::: SELECTION :::

The Red Sox had the most disappointing season of any team in baseball a year ago. 

General Manager Theo Epstein went out and was extremely aggressive in the offseason.  They went out and acquired Adrian Gonzalez via trade before the winter meetings.  Then they signed Carl Crawford to a seven-year $142 million contract.

Boston also made some under-the-radar signings to bolster the bullpen by signing Bobby Jenks and Dan Wheeler.

If Boston can get bounce back seasons from starters Josh Beckett and John Lackey, they’ll be the team to beat in the American League.


  • C-  Jarrod Saltalamacchia- 7 
  • 1B- Adrian Gonzalez- 8.75 
  • 2B- Dustin Pedroia- 8.5 
  • SS- Marco Scutaro- 7.25 
  • 3B- Kevin Youklis- 8.25


Jarrod Saltalamacchia (25) 24 AB .167 BA 2 R 0 HR 2 RBI 0 SB 

  • Saltalamacchia is still young, but he’s yet to reach the potential that everyone’s expected.  The switch-hitter is better from the left side than right.  He needs to improve his discipline at the plate.  He spent time in the Minors because he had trouble throwing the ball back to the pitcher.  Other than the yips that he exhibits with his throwing, he’s pretty solid behind the plate.

:::

WRITTEN TASK A> Find each line in the rows that contains the string "Requirement", treating uppercase and lowercase as different, and copy those lines.
The Red Sox passage and the rows have nothing to do with each other.

::: GIVEN INFORMATION :::

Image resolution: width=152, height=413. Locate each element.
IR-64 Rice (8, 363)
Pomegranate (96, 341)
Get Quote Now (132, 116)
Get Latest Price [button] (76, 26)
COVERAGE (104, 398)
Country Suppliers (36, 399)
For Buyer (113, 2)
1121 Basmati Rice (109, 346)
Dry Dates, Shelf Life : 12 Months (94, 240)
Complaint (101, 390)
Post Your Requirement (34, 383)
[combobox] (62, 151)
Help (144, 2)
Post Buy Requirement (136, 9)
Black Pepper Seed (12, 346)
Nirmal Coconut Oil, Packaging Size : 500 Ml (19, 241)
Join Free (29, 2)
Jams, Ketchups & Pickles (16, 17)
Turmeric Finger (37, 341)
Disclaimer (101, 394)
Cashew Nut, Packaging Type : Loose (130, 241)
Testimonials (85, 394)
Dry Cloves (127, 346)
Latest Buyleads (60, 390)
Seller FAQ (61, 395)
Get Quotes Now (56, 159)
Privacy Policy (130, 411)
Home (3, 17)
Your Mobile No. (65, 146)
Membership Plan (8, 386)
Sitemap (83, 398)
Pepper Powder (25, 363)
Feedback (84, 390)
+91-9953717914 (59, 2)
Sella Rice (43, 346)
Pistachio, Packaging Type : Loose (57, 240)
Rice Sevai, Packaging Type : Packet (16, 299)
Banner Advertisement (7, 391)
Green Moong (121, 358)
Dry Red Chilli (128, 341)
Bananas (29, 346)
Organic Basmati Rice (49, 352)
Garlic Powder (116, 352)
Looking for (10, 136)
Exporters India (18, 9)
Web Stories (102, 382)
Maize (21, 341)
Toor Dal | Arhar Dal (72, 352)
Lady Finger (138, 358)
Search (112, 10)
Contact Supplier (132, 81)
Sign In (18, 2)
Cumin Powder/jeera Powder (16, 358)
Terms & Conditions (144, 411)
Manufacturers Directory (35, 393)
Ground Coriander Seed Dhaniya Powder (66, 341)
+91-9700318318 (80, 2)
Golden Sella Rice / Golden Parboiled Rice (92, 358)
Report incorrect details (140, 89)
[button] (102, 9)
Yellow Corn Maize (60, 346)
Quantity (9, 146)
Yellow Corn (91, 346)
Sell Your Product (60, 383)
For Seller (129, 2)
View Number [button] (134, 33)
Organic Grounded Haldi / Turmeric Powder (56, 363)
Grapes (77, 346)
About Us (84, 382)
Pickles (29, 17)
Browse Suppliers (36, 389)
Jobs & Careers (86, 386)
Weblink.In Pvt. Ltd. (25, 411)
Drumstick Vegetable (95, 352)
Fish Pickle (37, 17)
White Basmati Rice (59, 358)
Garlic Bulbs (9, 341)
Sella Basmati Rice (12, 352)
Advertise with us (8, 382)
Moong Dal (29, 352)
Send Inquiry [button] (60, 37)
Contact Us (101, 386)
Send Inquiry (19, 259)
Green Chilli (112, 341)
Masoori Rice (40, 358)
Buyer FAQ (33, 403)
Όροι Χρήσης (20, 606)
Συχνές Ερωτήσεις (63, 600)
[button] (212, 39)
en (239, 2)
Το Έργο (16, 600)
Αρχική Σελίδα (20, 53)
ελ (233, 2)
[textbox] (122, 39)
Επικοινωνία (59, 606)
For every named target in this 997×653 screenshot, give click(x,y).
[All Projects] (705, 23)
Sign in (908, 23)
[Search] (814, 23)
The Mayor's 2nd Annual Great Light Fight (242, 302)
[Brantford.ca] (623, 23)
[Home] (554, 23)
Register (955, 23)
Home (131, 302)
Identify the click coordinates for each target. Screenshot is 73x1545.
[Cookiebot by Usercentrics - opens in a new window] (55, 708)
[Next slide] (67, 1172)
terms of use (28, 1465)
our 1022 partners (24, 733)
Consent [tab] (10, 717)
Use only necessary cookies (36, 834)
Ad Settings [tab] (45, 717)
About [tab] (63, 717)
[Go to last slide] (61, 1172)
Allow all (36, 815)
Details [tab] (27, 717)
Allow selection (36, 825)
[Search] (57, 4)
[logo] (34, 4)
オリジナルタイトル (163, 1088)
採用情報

:::

WRITTEN TASK B> Reproduce the Red Sox passage word for word from "The Red Sox" to "the American League.".

REPLY A>
Post Your Requirement (34, 383)
Post Buy Requirement (136, 9)

REPLY B>
The Red Sox had the most disappointing season of any team in baseball a year ago. 

General Manager Theo Epstein went out and was extremely aggressive in the offseason.  They went out and acquired Adrian Gonzalez via trade before the winter meetings.  Then they signed Carl Crawford to a seven-year $142 million contract.

Boston also made some under-the-radar signings to bolster the bullpen by signing Bobby Jenks and Dan Wheeler.

If Boston can get bounce back seasons from starters Josh Beckett and John Lackey, they’ll be the team to beat in the American League.